Starting with the line containing "The height and width of the screenshot is (736, 1568)." and going on through the line containing "This screenshot has width=1024, height=542.", return the lines of the data below exactly, and only those.
Entries provided section start
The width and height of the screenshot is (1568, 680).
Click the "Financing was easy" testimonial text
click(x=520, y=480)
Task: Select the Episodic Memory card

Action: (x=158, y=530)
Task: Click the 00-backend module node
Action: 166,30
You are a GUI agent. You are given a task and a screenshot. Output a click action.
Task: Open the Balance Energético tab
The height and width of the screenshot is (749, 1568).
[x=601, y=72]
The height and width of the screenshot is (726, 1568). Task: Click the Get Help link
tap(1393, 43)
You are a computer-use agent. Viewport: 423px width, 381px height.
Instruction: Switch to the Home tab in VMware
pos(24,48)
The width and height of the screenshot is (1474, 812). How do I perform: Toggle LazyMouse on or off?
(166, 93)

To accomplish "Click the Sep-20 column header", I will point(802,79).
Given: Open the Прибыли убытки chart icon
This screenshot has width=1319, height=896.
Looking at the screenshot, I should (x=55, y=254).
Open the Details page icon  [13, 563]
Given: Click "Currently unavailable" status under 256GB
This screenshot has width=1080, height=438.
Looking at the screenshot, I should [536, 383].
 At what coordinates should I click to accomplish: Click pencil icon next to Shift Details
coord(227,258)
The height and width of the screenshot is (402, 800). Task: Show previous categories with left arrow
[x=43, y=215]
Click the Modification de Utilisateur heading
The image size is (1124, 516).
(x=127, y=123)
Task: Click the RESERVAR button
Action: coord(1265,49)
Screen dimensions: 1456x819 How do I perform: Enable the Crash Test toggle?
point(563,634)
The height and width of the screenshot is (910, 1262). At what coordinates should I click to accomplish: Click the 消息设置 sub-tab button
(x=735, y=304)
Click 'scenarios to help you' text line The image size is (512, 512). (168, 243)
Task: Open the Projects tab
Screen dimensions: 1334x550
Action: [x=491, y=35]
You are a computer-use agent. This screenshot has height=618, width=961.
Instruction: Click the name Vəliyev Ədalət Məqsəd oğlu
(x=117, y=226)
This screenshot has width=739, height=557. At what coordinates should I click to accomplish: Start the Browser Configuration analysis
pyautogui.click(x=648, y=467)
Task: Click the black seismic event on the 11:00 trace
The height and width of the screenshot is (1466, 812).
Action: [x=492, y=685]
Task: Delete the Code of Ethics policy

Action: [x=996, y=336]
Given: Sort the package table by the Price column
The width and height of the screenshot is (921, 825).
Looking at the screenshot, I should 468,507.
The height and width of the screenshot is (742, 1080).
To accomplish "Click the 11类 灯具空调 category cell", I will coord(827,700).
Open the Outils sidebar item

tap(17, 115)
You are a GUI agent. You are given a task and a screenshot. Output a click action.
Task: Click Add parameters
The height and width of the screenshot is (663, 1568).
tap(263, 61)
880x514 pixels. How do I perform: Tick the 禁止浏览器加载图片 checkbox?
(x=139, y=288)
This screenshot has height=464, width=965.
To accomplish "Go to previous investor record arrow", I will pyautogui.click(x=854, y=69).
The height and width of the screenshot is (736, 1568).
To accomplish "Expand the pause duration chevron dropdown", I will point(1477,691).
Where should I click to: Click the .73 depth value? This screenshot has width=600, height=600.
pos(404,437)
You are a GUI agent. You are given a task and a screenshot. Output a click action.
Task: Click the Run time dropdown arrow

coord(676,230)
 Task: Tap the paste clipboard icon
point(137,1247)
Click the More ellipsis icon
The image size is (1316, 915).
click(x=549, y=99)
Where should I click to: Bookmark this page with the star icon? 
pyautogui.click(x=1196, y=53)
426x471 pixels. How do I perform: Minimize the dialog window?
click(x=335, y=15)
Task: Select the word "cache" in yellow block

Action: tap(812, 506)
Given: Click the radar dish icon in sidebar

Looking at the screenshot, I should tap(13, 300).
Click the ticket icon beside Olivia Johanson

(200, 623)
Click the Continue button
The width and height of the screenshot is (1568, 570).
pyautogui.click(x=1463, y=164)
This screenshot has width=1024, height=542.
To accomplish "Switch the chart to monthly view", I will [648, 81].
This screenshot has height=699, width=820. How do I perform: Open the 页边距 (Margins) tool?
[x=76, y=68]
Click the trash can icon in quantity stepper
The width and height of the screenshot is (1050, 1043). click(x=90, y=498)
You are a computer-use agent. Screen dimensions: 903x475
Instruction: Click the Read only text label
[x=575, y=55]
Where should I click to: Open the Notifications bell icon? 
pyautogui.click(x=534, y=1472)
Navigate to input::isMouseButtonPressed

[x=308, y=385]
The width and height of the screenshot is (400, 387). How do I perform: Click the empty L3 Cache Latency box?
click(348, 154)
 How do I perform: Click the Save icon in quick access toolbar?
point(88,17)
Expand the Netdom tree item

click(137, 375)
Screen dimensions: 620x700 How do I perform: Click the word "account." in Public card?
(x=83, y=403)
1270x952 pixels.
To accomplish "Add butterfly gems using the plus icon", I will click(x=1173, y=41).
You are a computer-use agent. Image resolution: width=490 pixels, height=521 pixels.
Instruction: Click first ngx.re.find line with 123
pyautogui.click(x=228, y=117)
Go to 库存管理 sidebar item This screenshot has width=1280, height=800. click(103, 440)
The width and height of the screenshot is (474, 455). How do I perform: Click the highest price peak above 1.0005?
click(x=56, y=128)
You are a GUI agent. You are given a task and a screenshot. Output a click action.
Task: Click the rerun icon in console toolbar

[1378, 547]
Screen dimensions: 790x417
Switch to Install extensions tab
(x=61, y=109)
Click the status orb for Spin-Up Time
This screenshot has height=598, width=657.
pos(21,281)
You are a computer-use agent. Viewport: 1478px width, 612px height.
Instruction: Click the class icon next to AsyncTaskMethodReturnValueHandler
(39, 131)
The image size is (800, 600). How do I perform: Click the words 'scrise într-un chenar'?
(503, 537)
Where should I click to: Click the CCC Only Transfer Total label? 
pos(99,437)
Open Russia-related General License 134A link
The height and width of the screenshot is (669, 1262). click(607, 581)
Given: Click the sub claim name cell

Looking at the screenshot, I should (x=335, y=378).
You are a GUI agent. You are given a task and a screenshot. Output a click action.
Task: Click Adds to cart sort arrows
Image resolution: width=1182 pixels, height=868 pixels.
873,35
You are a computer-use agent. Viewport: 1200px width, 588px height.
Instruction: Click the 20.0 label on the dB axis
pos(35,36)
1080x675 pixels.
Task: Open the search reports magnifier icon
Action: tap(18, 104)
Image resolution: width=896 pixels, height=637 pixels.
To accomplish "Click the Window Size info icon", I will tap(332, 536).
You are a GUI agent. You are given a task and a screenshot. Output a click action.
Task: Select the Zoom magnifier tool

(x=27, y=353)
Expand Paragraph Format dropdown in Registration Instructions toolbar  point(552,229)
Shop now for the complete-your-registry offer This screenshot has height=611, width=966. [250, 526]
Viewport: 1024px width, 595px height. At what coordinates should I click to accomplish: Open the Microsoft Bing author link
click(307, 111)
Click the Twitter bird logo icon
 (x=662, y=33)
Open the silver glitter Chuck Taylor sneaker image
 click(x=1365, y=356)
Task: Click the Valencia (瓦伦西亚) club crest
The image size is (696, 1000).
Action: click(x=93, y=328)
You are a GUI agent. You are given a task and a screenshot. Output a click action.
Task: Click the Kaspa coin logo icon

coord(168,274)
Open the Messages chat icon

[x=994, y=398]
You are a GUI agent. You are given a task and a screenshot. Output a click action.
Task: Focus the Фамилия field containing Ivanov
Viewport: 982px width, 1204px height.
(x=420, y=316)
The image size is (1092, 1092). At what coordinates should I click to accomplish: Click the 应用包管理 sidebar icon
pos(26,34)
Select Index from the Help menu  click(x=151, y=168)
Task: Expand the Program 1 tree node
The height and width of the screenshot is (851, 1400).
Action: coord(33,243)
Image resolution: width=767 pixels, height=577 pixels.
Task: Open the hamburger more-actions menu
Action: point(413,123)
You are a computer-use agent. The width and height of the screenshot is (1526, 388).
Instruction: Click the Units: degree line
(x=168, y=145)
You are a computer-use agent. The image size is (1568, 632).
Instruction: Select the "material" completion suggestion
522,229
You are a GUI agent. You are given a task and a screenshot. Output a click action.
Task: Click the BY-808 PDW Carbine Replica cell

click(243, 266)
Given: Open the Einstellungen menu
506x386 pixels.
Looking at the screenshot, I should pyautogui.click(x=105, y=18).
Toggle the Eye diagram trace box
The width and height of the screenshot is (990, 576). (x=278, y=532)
Entries provided section end
Response
The height and width of the screenshot is (736, 1568).
To accomplish "Expand the pause duration chevron dropdown", I will point(1477,691).
Where should I click to: Click the .73 depth value? This screenshot has width=600, height=600.
pos(404,437)
You are a GUI agent. You are given a task and a screenshot. Output a click action.
Task: Click the Run time dropdown arrow

coord(676,230)
 Task: Tap the paste clipboard icon
point(137,1247)
Click the More ellipsis icon
The image size is (1316, 915).
click(x=549, y=99)
Where should I click to: Bookmark this page with the star icon? 
pyautogui.click(x=1196, y=53)
426x471 pixels. How do I perform: Minimize the dialog window?
click(x=335, y=15)
Task: Select the word "cache" in yellow block

Action: tap(812, 506)
Given: Click the radar dish icon in sidebar

Looking at the screenshot, I should tap(13, 300).
Click the ticket icon beside Olivia Johanson

(200, 623)
Click the Continue button
The width and height of the screenshot is (1568, 570).
pyautogui.click(x=1463, y=164)
This screenshot has width=1024, height=542.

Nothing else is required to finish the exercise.